You (In reply to comment #10) > If we could get them to organize the build into components, that would > obviously be the best idea. I think the problem is that they manually patch a > bunch of the software that is included in the giant binary package. You should contact Francois Bissey (e.g. see bug #232014), he started such an effort in the science overlay.
It looks like Francois Bissey is handling some of the dependencies, but the main problem is the entire list (http://sagemath.org/doc/inst/intro.html) is all included. Sage includes it's own version of Python! In order for there to be a clean source based ebuild for Sage the Sage programmers would need to separate out what Sage is from the dependencies. Kindest regards, Tim
sage 3.2.3 is out now (and at least I am not able to download the current sage ebuild for 3.1.4 anymore)
however, I don't think that it would be too problematic to write an ebuild. The reason for this is, that sage is mostly a collection of already available open source programs. Someone, who needs the parts only just should not download sage, but e.g. maxima, or gnuplot and so on separately. People who want to install sage are always interested in a complete system. The manual says that for compiling sage, you need http://www.sagemath.org/download-source.html # extract archive # Start compiling: make # Run Sage: ./sage # Upgrade to newer version later: ./sage -upgrade I don't think that this would be difficult for portage to handle. The result would be a system customized for the own processor, which is interesting, especially for computations that take longer....
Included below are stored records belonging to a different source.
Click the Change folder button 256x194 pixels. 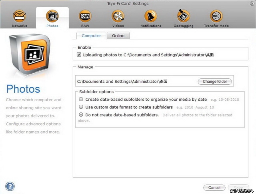215,82
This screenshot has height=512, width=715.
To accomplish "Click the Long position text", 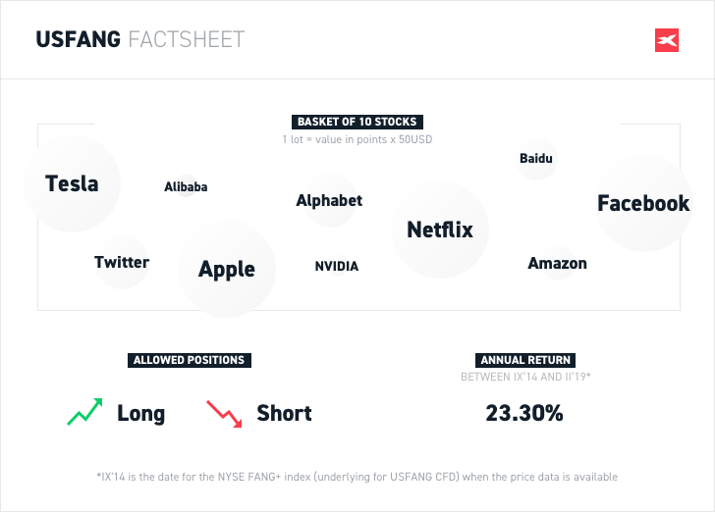I will [140, 413].
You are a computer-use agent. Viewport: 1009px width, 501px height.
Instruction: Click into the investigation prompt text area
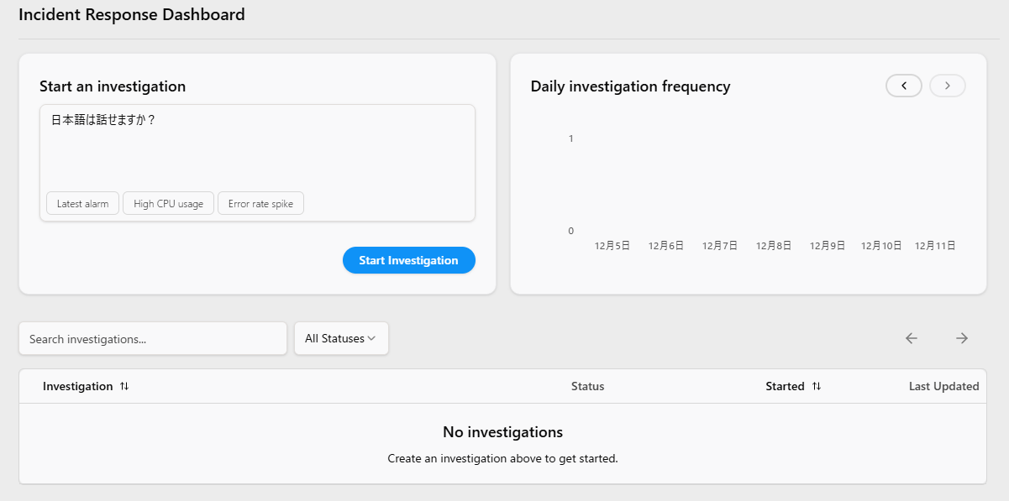257,151
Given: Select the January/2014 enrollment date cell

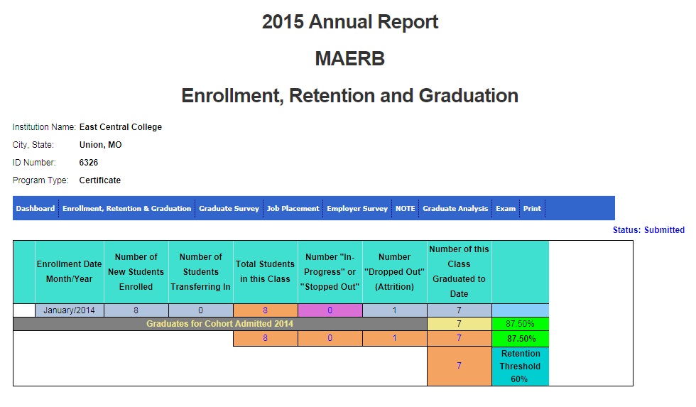Looking at the screenshot, I should point(70,310).
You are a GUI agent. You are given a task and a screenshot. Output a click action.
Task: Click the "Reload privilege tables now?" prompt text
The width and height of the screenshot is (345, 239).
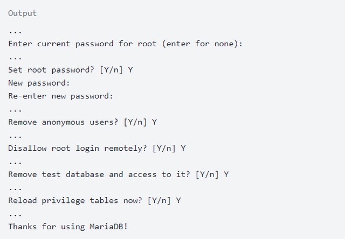75,201
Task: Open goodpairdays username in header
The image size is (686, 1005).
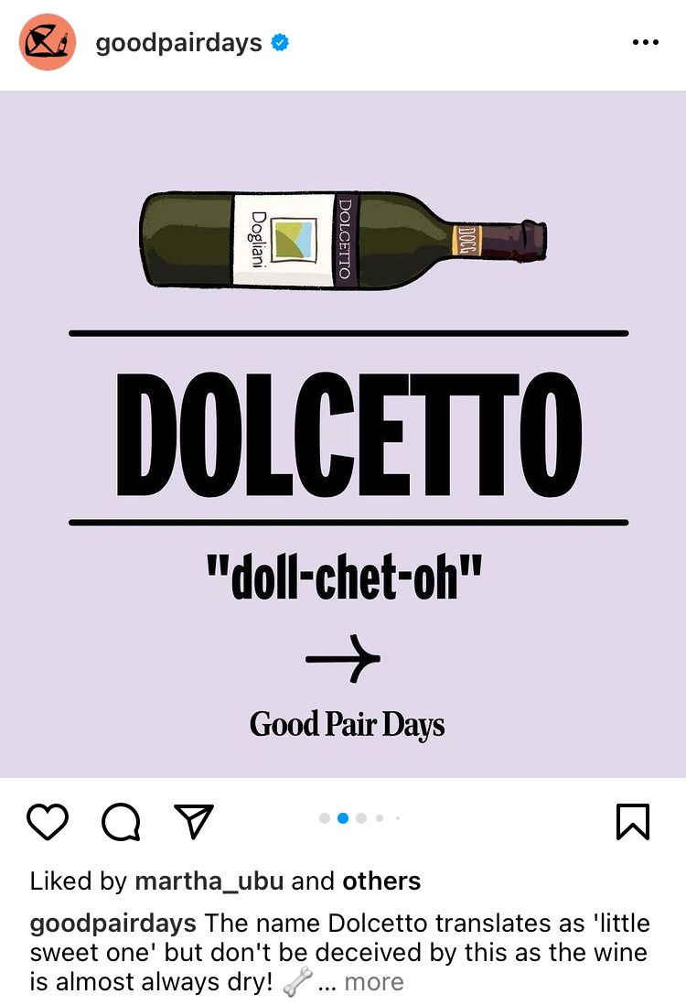Action: pyautogui.click(x=178, y=43)
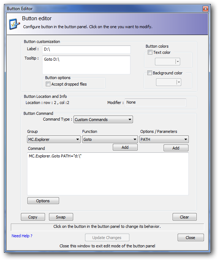
Task: Click the Button editor checkmark icon
Action: (x=14, y=24)
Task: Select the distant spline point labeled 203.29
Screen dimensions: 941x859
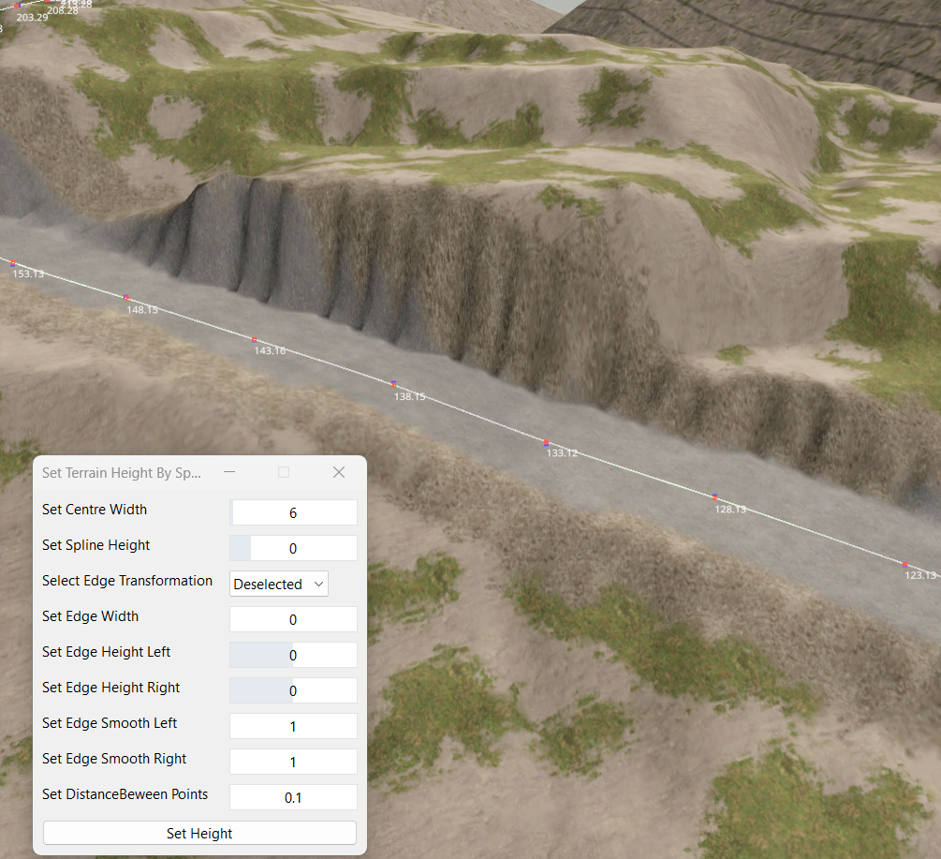Action: (x=17, y=7)
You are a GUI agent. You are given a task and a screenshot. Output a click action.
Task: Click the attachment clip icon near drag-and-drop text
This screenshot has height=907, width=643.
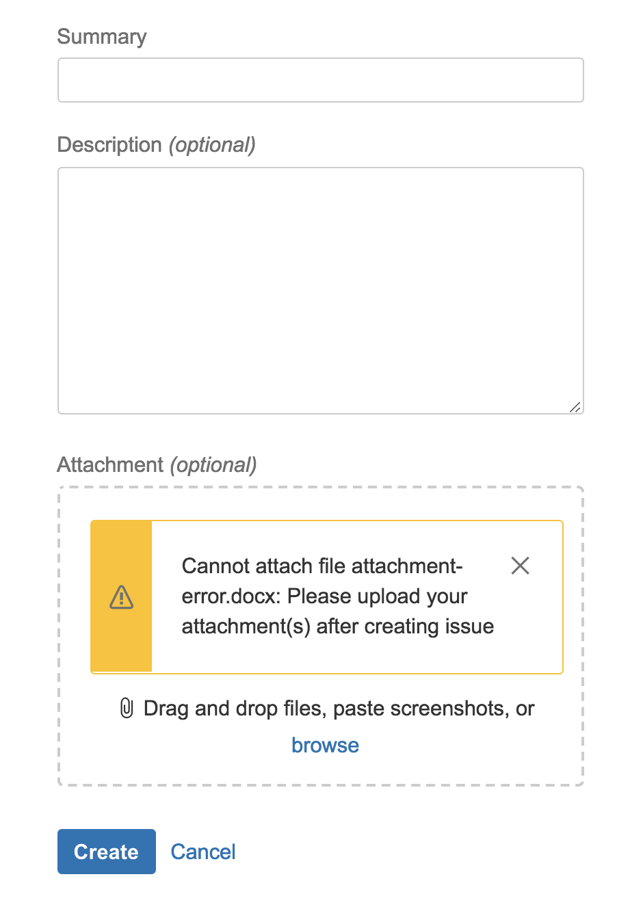(127, 708)
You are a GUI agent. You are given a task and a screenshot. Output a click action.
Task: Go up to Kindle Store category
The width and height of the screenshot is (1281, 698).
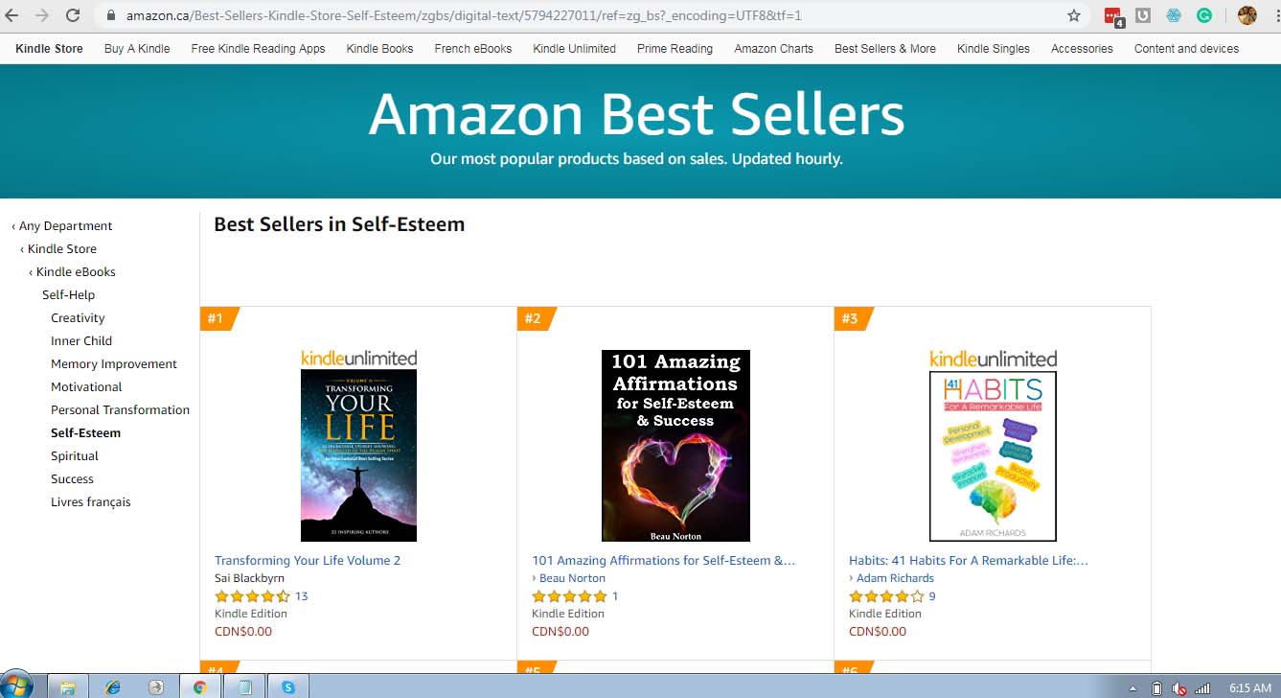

Any news? sage-bin form science-overlay still fails. >>> Emerging (1 of 1) sci-mathematics/sage-bin-3.1.4 from science >>> Downloading 'http://distfiles.gentoo.org/distfiles/sage-3.1.4-rhel5-32bitIntelXeon-i686-Linux.tar.gz' --2009-04-24 14:02:34-- http://distfiles.gentoo.org/distfiles/sage-3.1.4-rhel5-32bitIntelXeon-i686-Linux.tar.gz Connecting to 10.101.10.254:3128... connected. Proxy request sent, awaiting response... 404 Not Found 2009-04-24 14:02:35 ERROR 404: Not Found. >>> Downloading 'http://distro.ibiblio.org/pub/linux/distributions/gentoo/distfiles/sage-3.1.4-rhel5-32bitIntelXeon-i686-Linux.tar.gz' --2009-04-24 14:02:35-- http://distro.ibiblio.org/pub/linux/distributions/gentoo/distfiles/sage-3.1.4-rhel5-32bitIntelXeon-i686-Linux.tar.gz Connecting to 10.101.10.254:3128... connected. Proxy request sent, awaiting response... 404 Not Found 2009-04-24 14:02:35 ERROR 404: Not Found. >>> Downloading 'http://sagemath.org/bin/linux/32bit/sage-3.1.4-rhel5-32bitIntelXeon-i686-Linux.tar.gz' --2009-04-24 14:02:35-- http://sagemath.org/bin/linux/32bit/sage-3.1.4-rhel5-32bitIntelXeon-i686-Linux.tar.gz Connecting to 10.101.10.254:3128... connected. Proxy request sent, awaiting response... 404 Not Found 2009-04-24 14:02:36 ERROR 404: Not Found.
Does anyone else want to pick this up? After beginner's luck success, the wily Sage developers have made it increasingly difficult/impossible. What I was doing was trying each rpm binary until I found one that worked - and I was never able to use 64-bit. This would work for one release and not work for the next. Even though it pains me I might try to work up a source-based ebuild that does things the Sage way, rather than the gentoo way (http://bugs.gentoo.org/show_bug.cgi?id=201321) because the wily Sage developers make the gentoo way nearly impossible also.
I deleted sage-bin from the science overlay. It was VERY old and I couldn't figure a way to keep up with Sage development.